3rd Marine Division celebrates birthday

Base Info
Brig. Gen. Frederick M. Padilla prepares a piece of birthday cake for both the longest-serving and newest division Marines during the 70th birthday ceremony for 3rd Marine Division at the division’s headquarters building Sept. 17. Padilla is the commanding general of the division, which is part of III Marine Expeditionary Force. (Photo by Lance Cpl. Daniel E. Valle)
Brig. Gen. Frederick M. Padilla prepares a piece of birthday cake for both the longest-serving and newest division Marines during the 70th birthday ceremony for 3rd Marine Division at the division’s headquarters building Sept. 17. Padilla is the commanding general of the division, which is part of III Marine Expeditionary Force. (Photo by Lance Cpl. Daniel E. Valle)

3rd Marine Division celebrates birthday

by: Lance Cpl. Daniel E. Valle | .
Marine Installations Pacific | .
published: September 22, 2012

CAMP COURTNEY -- Marines with 3rd Marine Division held a ceremony in honor of the division's 70th birthday at their headquarters building at Camp Courtney Sept. 17.

The ceremony began with Sgt. Maj. Bruce H. Cole, the division sergeant major, reading the history of the division.

"I want to say happy birthday Marines and sailors of the 3rd Marine Division," said Brig. Gen. Frederick M. Padilla, commanding general of the division. "I look forward to being part of this great division's history with you."

The 3rd Marine Division officially activated Sept. 16, 1942, at Camp Elliott in San Diego, Calif.

In June of 1943, it moved onto Guadalcanal for additional training. On Sept. 27, 1943, the division landed on Bougainville Island and fought there until Army units replaced it.

The next operation the division participated in was the Battle of Guam, where it fought through the jungles of the island from July 21, 1944, until the last day of organized fighting on Aug. 10, 1944.

The division remained on the island of Guam for training purposes until it embarked as part of the landing force for the Battle of Iwo Jima.

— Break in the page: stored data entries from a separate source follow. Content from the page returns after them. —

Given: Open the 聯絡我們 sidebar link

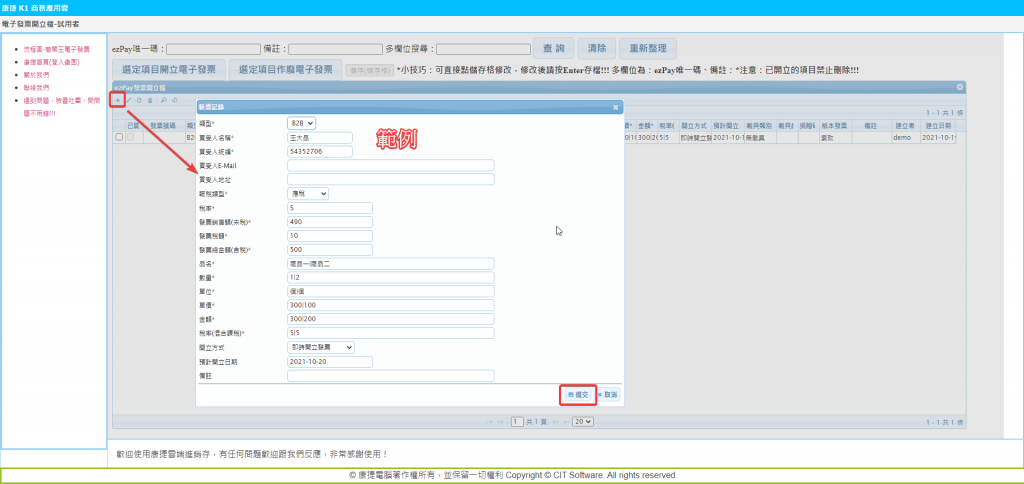Looking at the screenshot, I should [x=36, y=88].
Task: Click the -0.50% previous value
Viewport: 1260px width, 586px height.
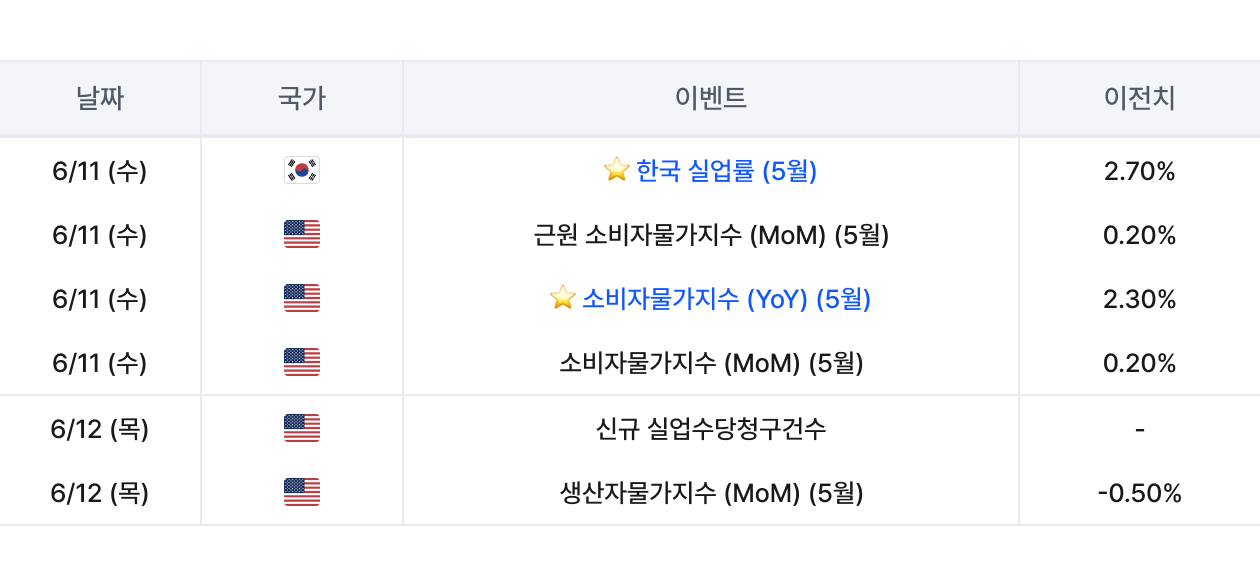Action: click(x=1140, y=493)
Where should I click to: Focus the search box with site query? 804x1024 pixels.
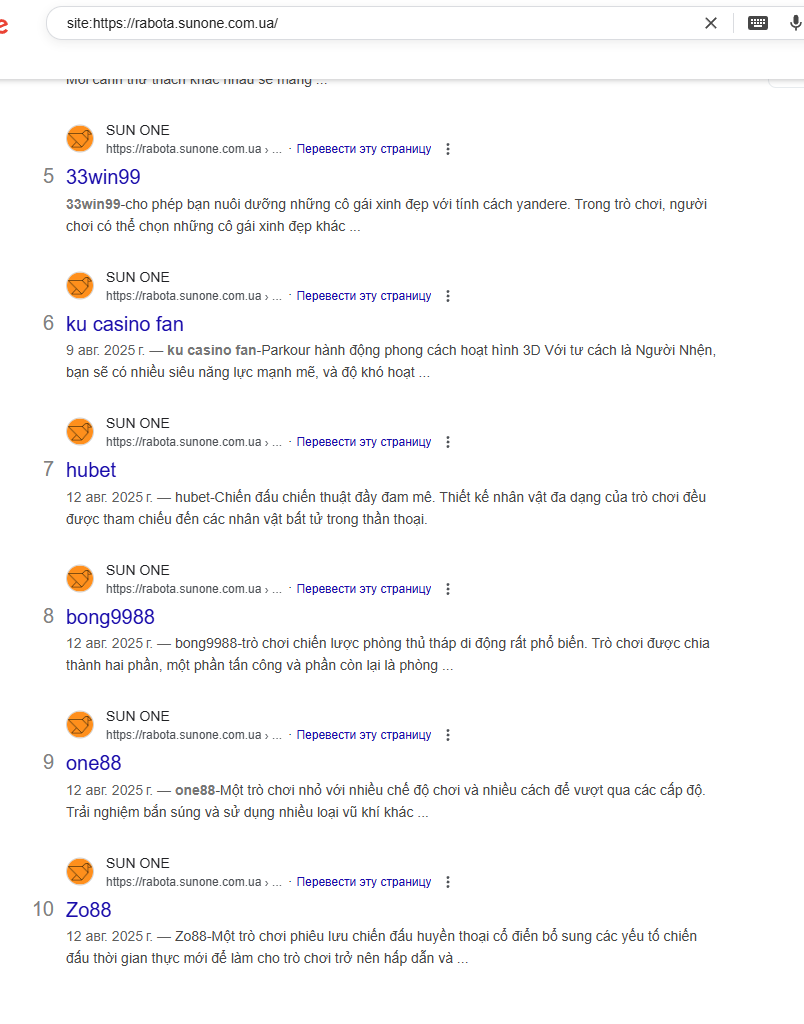[379, 24]
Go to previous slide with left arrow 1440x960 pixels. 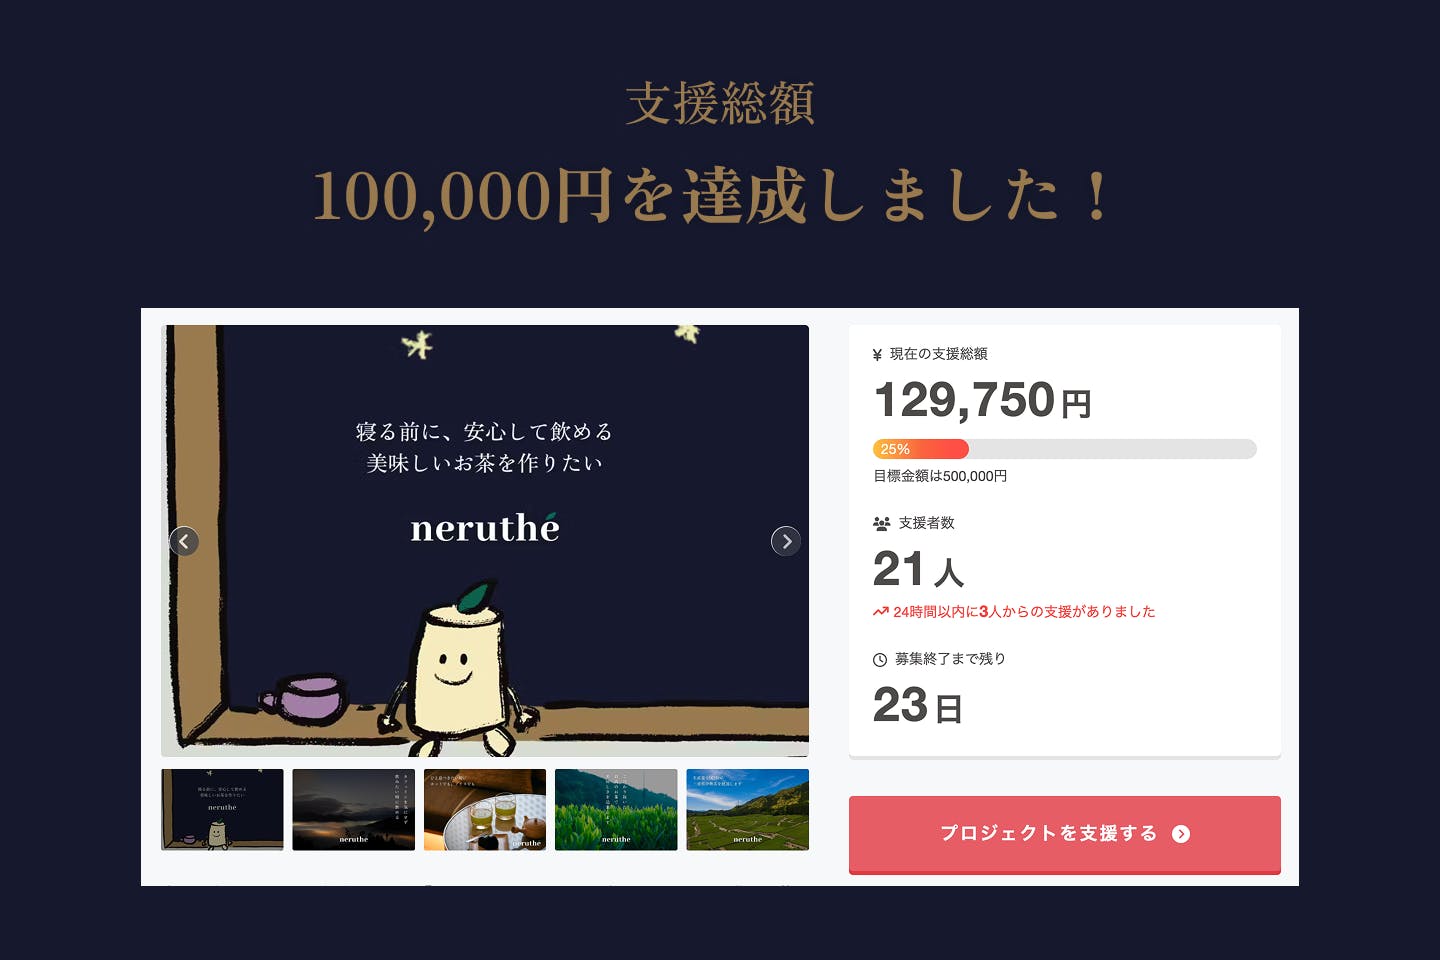184,541
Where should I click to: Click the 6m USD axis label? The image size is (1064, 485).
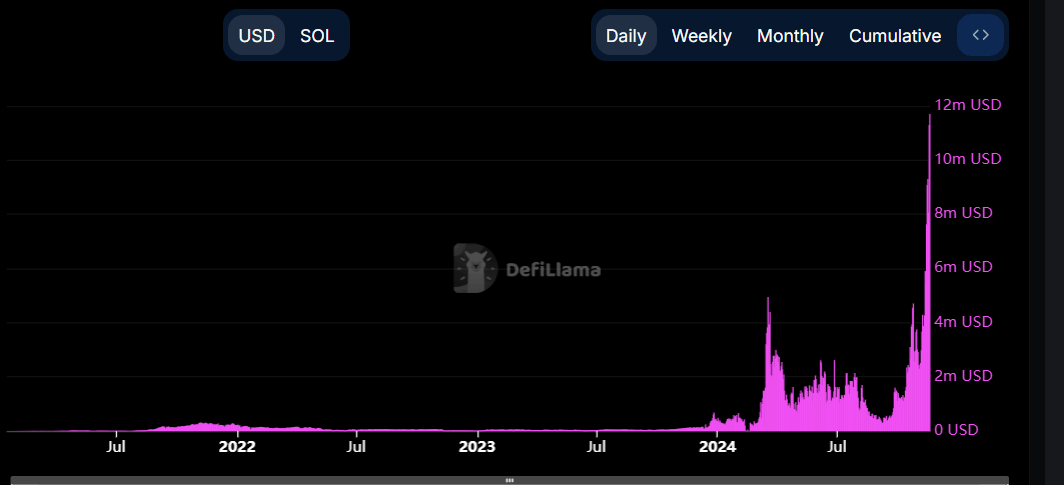(963, 267)
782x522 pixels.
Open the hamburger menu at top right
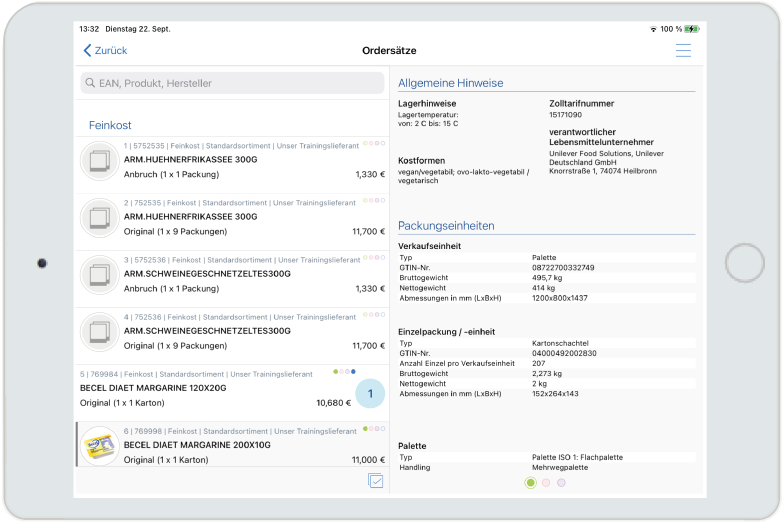683,51
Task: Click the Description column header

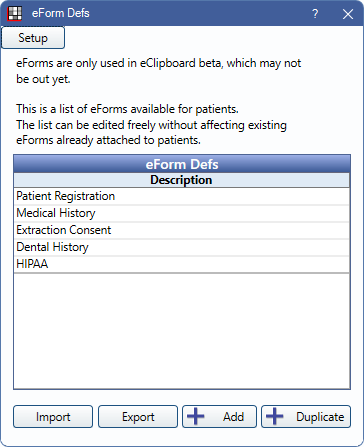Action: click(182, 180)
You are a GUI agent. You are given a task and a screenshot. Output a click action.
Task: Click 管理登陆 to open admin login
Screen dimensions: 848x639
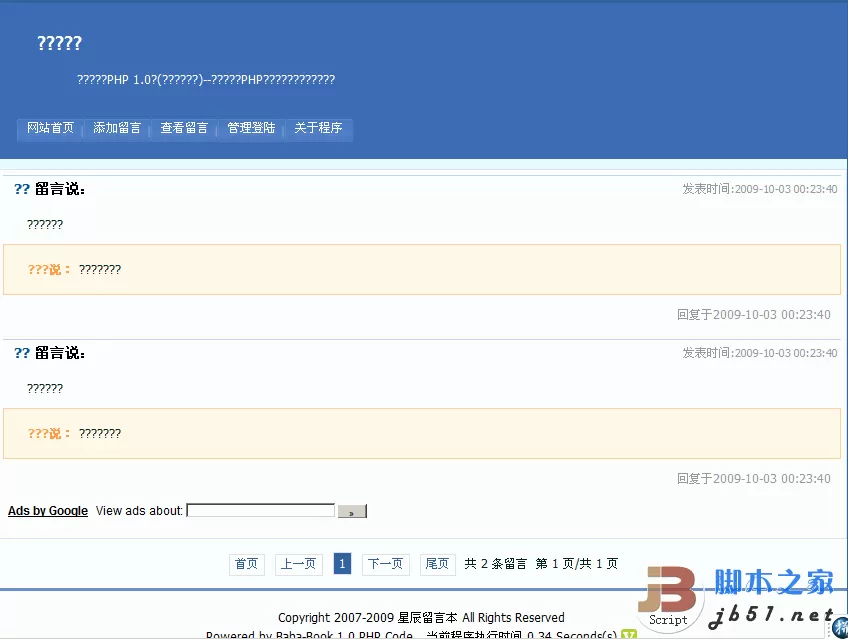coord(250,128)
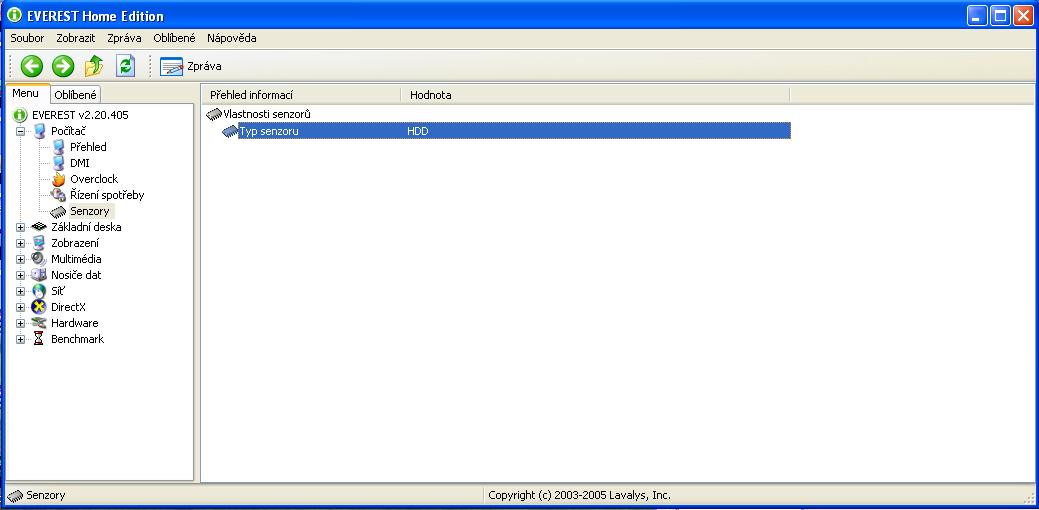Image resolution: width=1039 pixels, height=510 pixels.
Task: Select the EVEREST v2.20.405 root item
Action: (79, 115)
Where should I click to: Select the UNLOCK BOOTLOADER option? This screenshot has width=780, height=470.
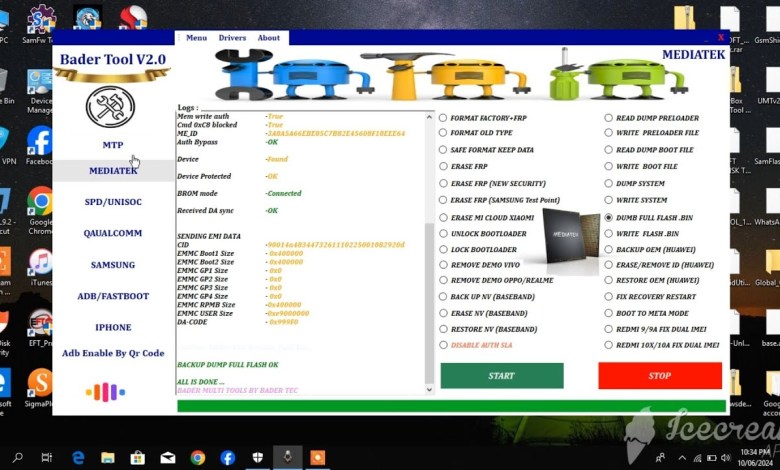(444, 233)

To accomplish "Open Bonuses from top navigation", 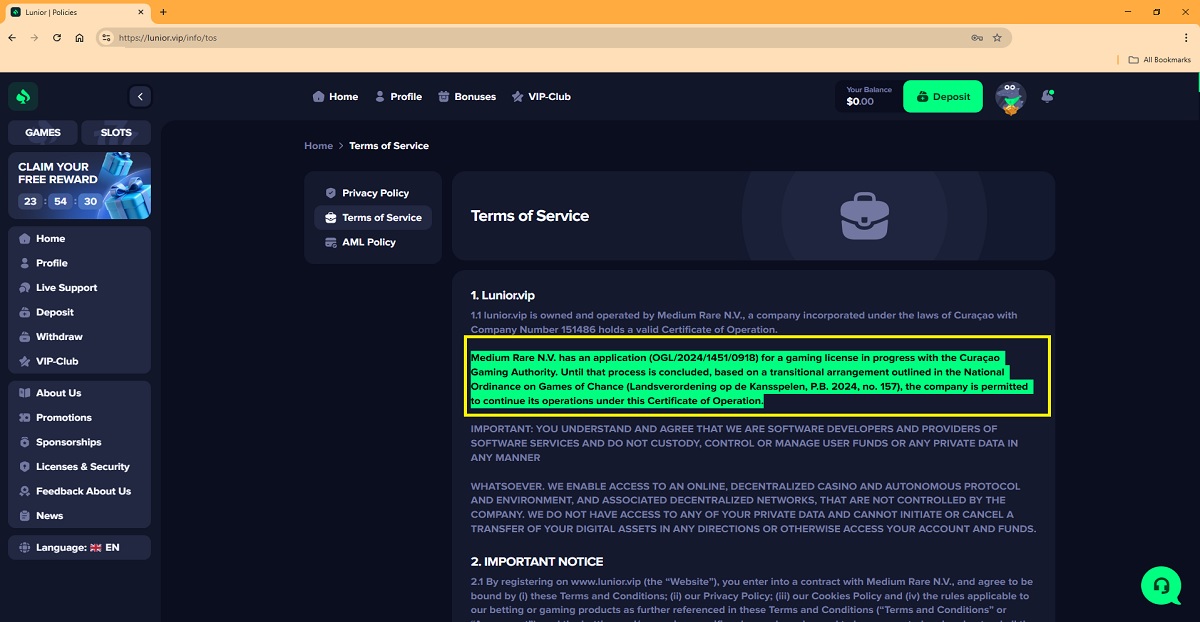I will pos(467,97).
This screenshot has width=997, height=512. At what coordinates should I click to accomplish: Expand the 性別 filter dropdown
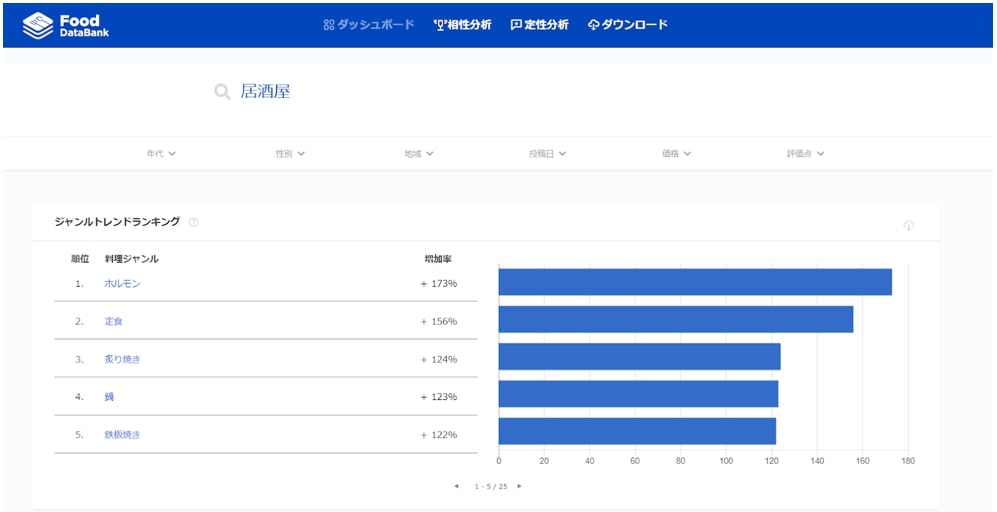pos(290,154)
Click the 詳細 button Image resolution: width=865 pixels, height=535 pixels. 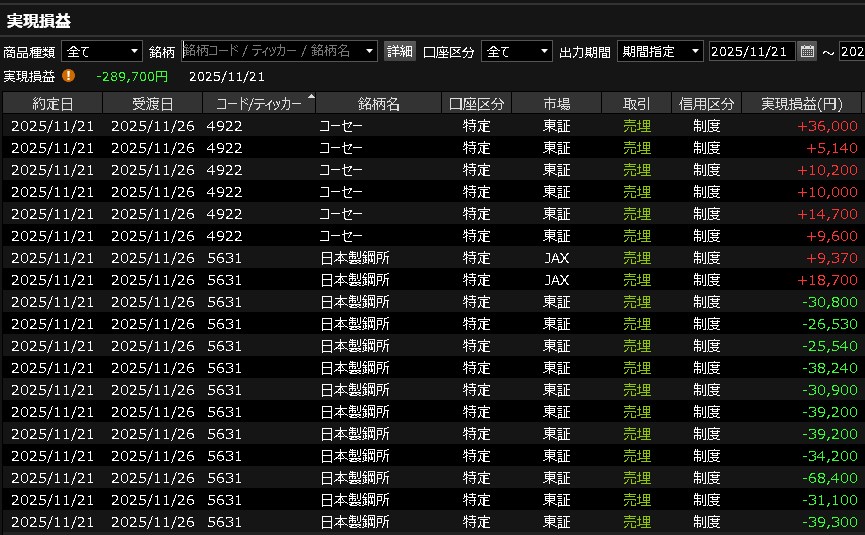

The division was deactivated Dec. 28, 1945, after Japan surrendered in August of that year.

The division was reactivated on Jan. 7, 1952, at Camp Pendleton, Calif. Immediately after its activation, while still in its organizational state, the division began intense combat training, focusing on new tactics and maneuvers based on lessons learned in the Korean War.

During the remainder of 1952, elements of the division participated in numerous training exercises, including vertical envelopment, airborne operations and defense against atomic weapons and missiles.

On May 6, 1965, the division established the Marine Compound at Da Nang Air Base, Vietnam. Its Marines were the first American combat troops to be sent to Vietnam to protect the airport.

The division departed South Vietnam in November 1969. More than 20 division Marines received the Medal of Honor in the four years there. The division then relocated to Camp Courtney on Okinawa, Japan, where it is presently located.

"I had the opportunity to meet Marines that are still around from when the division was formed," said Padilla. "They are watching us with a great sense of pride in everything this division has accomplished since its inception back in the beginning of World War II."

The ceremony continued with Padilla cutting a birthday cake with a Mameluke Sword and serving Sgt. Colette D. Arganbright, an intelligence specialist with the division, the first piece of cake for serving with the division the longest.

Arganbright then served a piece of cake to Pfc. Ryan A. Siebert, a chemical, biological, radiological and nuclear defense specialist with the division, for being the newest Marine assigned to the division.

"It is a great honor to participate in the ceremony," said Siebert. "I am the newest division Marine, and I am proud of being part of this unit and its history (and traditions)."

Upholding traditions is an integral part of the Marine Corps due to a desire to live up to and surpass the vast accomplishments of the past.

"It is important to keep our traditions," said Arganbright. "They allow not only the new Marines but all Marines to look back at all this division has done in its past."